Directions>
#1 List every prerequisite that the Ray tutorial below gives for deploying a model.
#2 According to the Ray tutorial below, which versions of Fusion offer this feature?
#3 Please copy word for word the passage of the Ray tutorial below that starts at "This tutorial walks" and ends at "of Fusion 5.9.".

Product Selector

Fusion 5.9
    Fusion 5.9

    Develop and deploy a machine learning model with Ray

    This tutorial walks you through deploying your own model to Fusion with Ray.

    This feature is only available in Fusion 5.9.12 and later versions of Fusion 5.9.

    Prerequisites

    • A Fusion instance with an app and indexed data.

    • An understanding of Python and the ability to write Python code.

    • Docker installed locally, plus a private or public Docker repository.

    • Ray installed locally: pip install ray[serve].

    • Code editor; you can use any editor, but Visual Studio Code is used in this example.

    • Model: intfloat/e5-small-v2

    • Docker image: e5-small-v2-ray

    Tips

    • Always test your Python code locally before uploading to Docker and then Fusion. This simplifies troubleshooting significantly.

    • Once you’ve created your Docker you can also test locally by doing docker run with a specified port, like 9000, which you can then curl to confirm functionality in Fusion. See the testing example below.

    • If you previously deployed a model with Seldon, you can deploy the same model with Ray after making a few changes to your Docker image as explained in this topic. To avoid conflicts, deploy the model with a different name. When you have verified that the model is working after deployment with Ray, you can delete the Seldon model using the Delete Seldon Core Model Deployment job.

Record excerpts>
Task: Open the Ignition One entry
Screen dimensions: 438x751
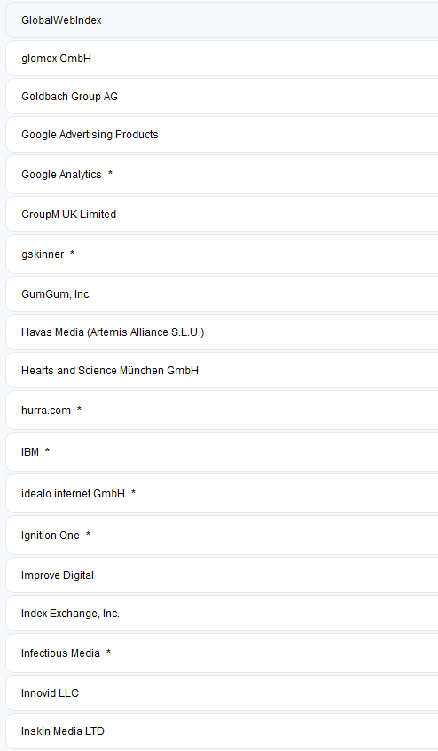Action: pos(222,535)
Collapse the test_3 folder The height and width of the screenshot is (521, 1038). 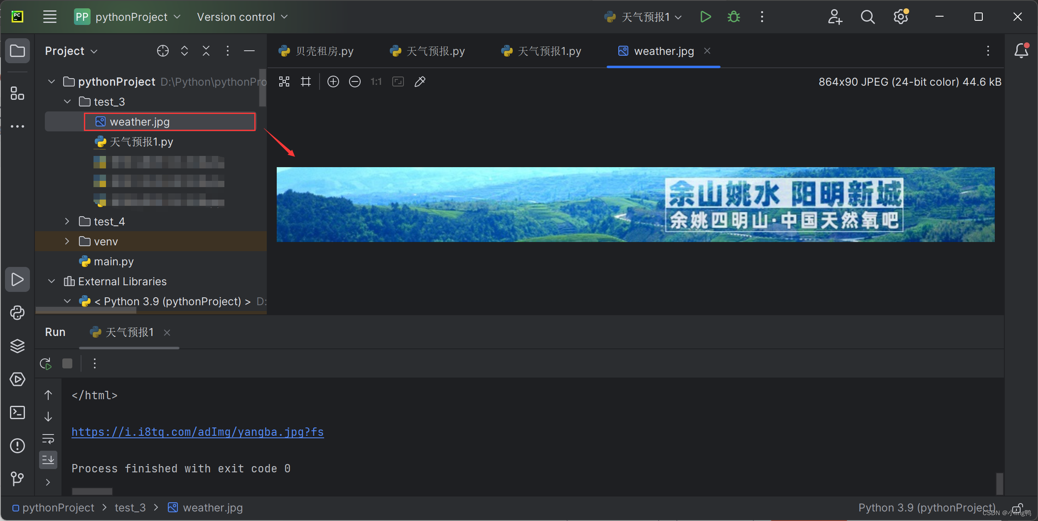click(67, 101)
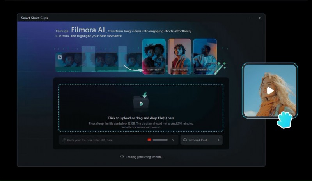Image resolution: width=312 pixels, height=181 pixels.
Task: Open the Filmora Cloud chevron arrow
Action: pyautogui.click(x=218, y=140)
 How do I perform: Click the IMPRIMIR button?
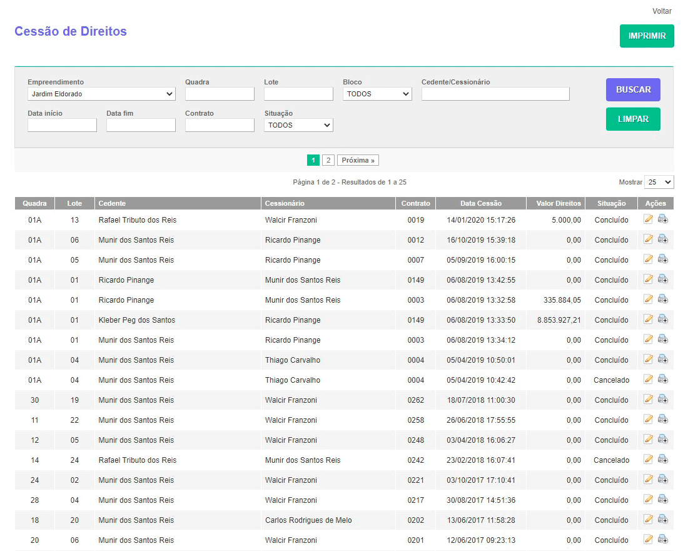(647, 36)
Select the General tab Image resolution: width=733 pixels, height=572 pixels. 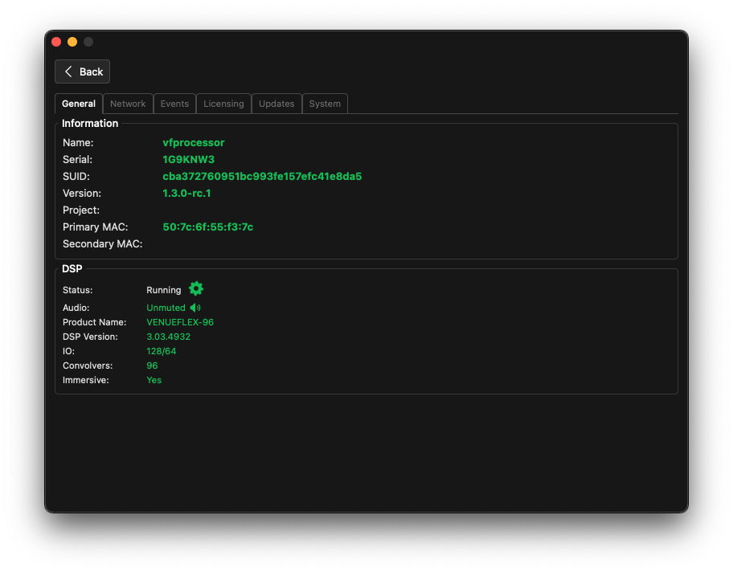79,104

* * *

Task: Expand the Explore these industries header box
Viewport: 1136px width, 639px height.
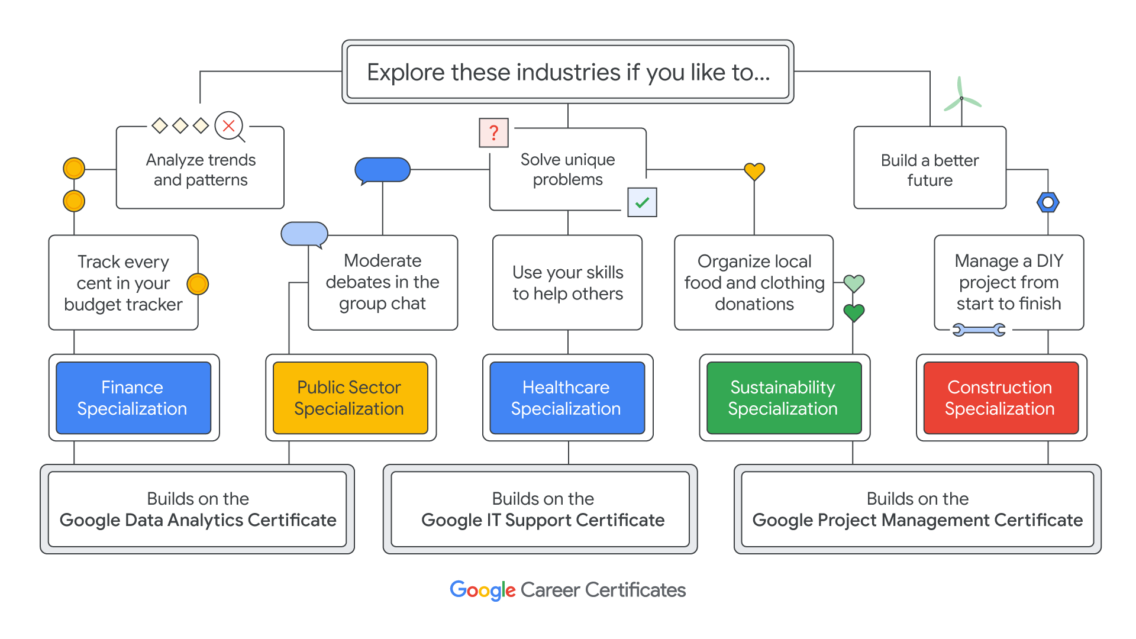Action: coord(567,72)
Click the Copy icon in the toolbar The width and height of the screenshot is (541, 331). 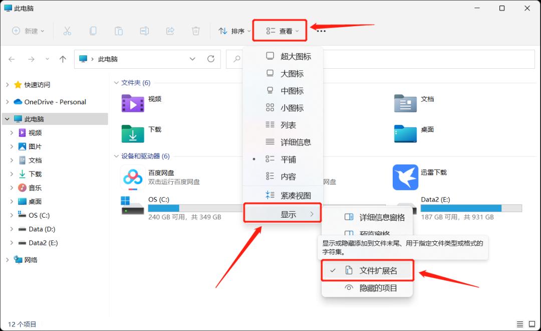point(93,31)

--

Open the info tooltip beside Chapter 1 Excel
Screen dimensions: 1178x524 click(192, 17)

Task-by-task outputs>
#1
- A Fusion instance with an app and indexed data
- An understanding of Python and the ability to write Python code
- Docker installed locally, plus a private or public Docker repository
- Ray installed locally: pip install ray[serve]
- Code editor (any editor; Visual Studio Code is used in the example)
- Model: intfloat/e5-small-v2
- Docker image: e5-small-v2-ray

#2 Fusion 5.9.12 and later versions of Fusion 5.9.

#3
This tutorial walks you through deploying your own model to Fusion with Ray.

    This feature is only available in Fusion 5.9.12 and later versions of Fusion 5.9.